Provided material:
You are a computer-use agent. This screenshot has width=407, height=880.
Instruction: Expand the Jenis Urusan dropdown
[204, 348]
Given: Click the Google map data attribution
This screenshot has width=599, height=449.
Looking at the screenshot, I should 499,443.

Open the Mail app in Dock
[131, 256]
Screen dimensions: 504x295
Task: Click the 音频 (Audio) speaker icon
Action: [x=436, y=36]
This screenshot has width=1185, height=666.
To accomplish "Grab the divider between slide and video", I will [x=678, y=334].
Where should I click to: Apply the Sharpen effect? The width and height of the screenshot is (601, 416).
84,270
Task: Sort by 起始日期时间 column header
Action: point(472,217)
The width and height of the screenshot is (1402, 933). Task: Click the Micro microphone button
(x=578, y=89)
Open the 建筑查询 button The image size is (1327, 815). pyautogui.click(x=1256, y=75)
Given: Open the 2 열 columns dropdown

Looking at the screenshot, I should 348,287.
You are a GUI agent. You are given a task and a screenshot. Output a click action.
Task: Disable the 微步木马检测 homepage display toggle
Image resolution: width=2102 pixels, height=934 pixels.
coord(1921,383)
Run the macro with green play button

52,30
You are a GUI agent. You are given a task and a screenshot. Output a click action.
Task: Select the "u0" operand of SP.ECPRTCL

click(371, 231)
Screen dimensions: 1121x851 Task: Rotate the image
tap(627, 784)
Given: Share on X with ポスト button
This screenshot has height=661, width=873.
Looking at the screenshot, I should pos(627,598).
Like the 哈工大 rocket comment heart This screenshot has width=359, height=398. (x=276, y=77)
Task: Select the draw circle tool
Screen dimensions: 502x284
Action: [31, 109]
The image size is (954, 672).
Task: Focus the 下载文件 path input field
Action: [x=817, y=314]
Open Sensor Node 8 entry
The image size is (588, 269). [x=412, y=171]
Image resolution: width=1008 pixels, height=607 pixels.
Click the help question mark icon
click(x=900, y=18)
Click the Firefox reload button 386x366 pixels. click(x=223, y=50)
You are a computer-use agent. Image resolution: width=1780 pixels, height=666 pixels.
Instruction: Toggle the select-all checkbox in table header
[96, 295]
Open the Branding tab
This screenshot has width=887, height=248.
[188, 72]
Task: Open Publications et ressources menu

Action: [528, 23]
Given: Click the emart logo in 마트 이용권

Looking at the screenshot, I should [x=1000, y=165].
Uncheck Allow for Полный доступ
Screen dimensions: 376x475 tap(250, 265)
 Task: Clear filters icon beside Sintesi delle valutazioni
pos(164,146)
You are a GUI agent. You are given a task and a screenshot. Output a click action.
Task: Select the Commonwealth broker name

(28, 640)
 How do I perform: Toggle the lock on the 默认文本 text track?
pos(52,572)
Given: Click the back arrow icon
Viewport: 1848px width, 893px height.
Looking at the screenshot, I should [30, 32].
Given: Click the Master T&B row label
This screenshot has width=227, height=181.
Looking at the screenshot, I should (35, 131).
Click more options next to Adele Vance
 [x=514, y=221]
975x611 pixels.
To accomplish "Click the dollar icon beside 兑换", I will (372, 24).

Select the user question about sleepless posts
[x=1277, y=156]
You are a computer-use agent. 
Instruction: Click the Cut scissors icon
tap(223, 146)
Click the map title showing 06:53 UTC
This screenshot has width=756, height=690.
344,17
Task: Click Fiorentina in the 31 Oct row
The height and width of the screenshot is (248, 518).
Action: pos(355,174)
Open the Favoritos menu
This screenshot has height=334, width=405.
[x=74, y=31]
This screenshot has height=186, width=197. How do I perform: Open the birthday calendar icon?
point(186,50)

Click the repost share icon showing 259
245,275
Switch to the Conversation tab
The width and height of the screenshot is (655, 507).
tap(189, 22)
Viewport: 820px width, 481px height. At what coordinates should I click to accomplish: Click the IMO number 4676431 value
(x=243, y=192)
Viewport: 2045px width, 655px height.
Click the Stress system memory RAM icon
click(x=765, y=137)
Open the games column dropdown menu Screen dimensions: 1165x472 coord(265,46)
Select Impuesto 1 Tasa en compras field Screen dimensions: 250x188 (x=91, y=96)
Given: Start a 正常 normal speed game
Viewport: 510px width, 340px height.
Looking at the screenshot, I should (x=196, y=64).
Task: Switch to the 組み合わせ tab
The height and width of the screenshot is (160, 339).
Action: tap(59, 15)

Set task:
Repeat all of the entries above line for line, with no changes.

Written reply:
You are a computer-use agent. This screenshot has width=407, height=880.
Instruction: Expand the Jenis Urusan dropdown
[204, 348]
Given: Click the Google map data attribution
This screenshot has width=599, height=449.
Looking at the screenshot, I should 499,443.

Open the Mail app in Dock
[131, 256]
Screen dimensions: 504x295
Task: Click the 音频 (Audio) speaker icon
Action: [x=436, y=36]
This screenshot has width=1185, height=666.
To accomplish "Grab the divider between slide and video", I will [x=678, y=334].
Where should I click to: Apply the Sharpen effect? The width and height of the screenshot is (601, 416).
84,270
Task: Sort by 起始日期时间 column header
Action: point(472,217)
The width and height of the screenshot is (1402, 933). Task: Click the Micro microphone button
(x=578, y=89)
Open the 建筑查询 button The image size is (1327, 815). pyautogui.click(x=1256, y=75)
Given: Open the 2 열 columns dropdown

Looking at the screenshot, I should 348,287.
You are a GUI agent. You are given a task and a screenshot. Output a click action.
Task: Disable the 微步木马检测 homepage display toggle
Image resolution: width=2102 pixels, height=934 pixels.
coord(1921,383)
Run the macro with green play button

52,30
You are a GUI agent. You are given a task and a screenshot. Output a click action.
Task: Select the "u0" operand of SP.ECPRTCL

click(371, 231)
Screen dimensions: 1121x851 Task: Rotate the image
tap(627, 784)
Given: Share on X with ポスト button
This screenshot has height=661, width=873.
Looking at the screenshot, I should pos(627,598).
Like the 哈工大 rocket comment heart This screenshot has width=359, height=398. (x=276, y=77)
Task: Select the draw circle tool
Screen dimensions: 502x284
Action: [31, 109]
The image size is (954, 672).
Task: Focus the 下载文件 path input field
Action: [x=817, y=314]
Open Sensor Node 8 entry
The image size is (588, 269). [x=412, y=171]
Image resolution: width=1008 pixels, height=607 pixels.
Click the help question mark icon
click(x=900, y=18)
Click the Firefox reload button 386x366 pixels. click(x=223, y=50)
You are a computer-use agent. Image resolution: width=1780 pixels, height=666 pixels.
Instruction: Toggle the select-all checkbox in table header
[96, 295]
Open the Branding tab
This screenshot has width=887, height=248.
[188, 72]
Task: Open Publications et ressources menu

Action: [528, 23]
Given: Click the emart logo in 마트 이용권

Looking at the screenshot, I should [x=1000, y=165].
Uncheck Allow for Полный доступ
Screen dimensions: 376x475 tap(250, 265)
 Task: Clear filters icon beside Sintesi delle valutazioni
pos(164,146)
You are a GUI agent. You are given a task and a screenshot. Output a click action.
Task: Select the Commonwealth broker name

(28, 640)
 How do I perform: Toggle the lock on the 默认文本 text track?
pos(52,572)
Given: Click the back arrow icon
Viewport: 1848px width, 893px height.
Looking at the screenshot, I should [30, 32].
Given: Click the Master T&B row label
This screenshot has width=227, height=181.
Looking at the screenshot, I should (35, 131).
Click more options next to Adele Vance
 [x=514, y=221]
975x611 pixels.
To accomplish "Click the dollar icon beside 兑换", I will (372, 24).

Select the user question about sleepless posts
[x=1277, y=156]
You are a computer-use agent. 
Instruction: Click the Cut scissors icon
tap(223, 146)
Click the map title showing 06:53 UTC
This screenshot has width=756, height=690.
344,17
Task: Click Fiorentina in the 31 Oct row
The height and width of the screenshot is (248, 518).
Action: pos(355,174)
Open the Favoritos menu
This screenshot has height=334, width=405.
[x=74, y=31]
This screenshot has height=186, width=197. How do I perform: Open the birthday calendar icon?
point(186,50)

Click the repost share icon showing 259
245,275
Switch to the Conversation tab
The width and height of the screenshot is (655, 507).
tap(189, 22)
Viewport: 820px width, 481px height. At what coordinates should I click to accomplish: Click the IMO number 4676431 value
(x=243, y=192)
Viewport: 2045px width, 655px height.
Click the Stress system memory RAM icon
click(x=765, y=137)
Open the games column dropdown menu Screen dimensions: 1165x472 coord(265,46)
Select Impuesto 1 Tasa en compras field Screen dimensions: 250x188 (x=91, y=96)
Given: Start a 正常 normal speed game
Viewport: 510px width, 340px height.
Looking at the screenshot, I should (x=196, y=64).
Task: Switch to the 組み合わせ tab
The height and width of the screenshot is (160, 339).
Action: tap(59, 15)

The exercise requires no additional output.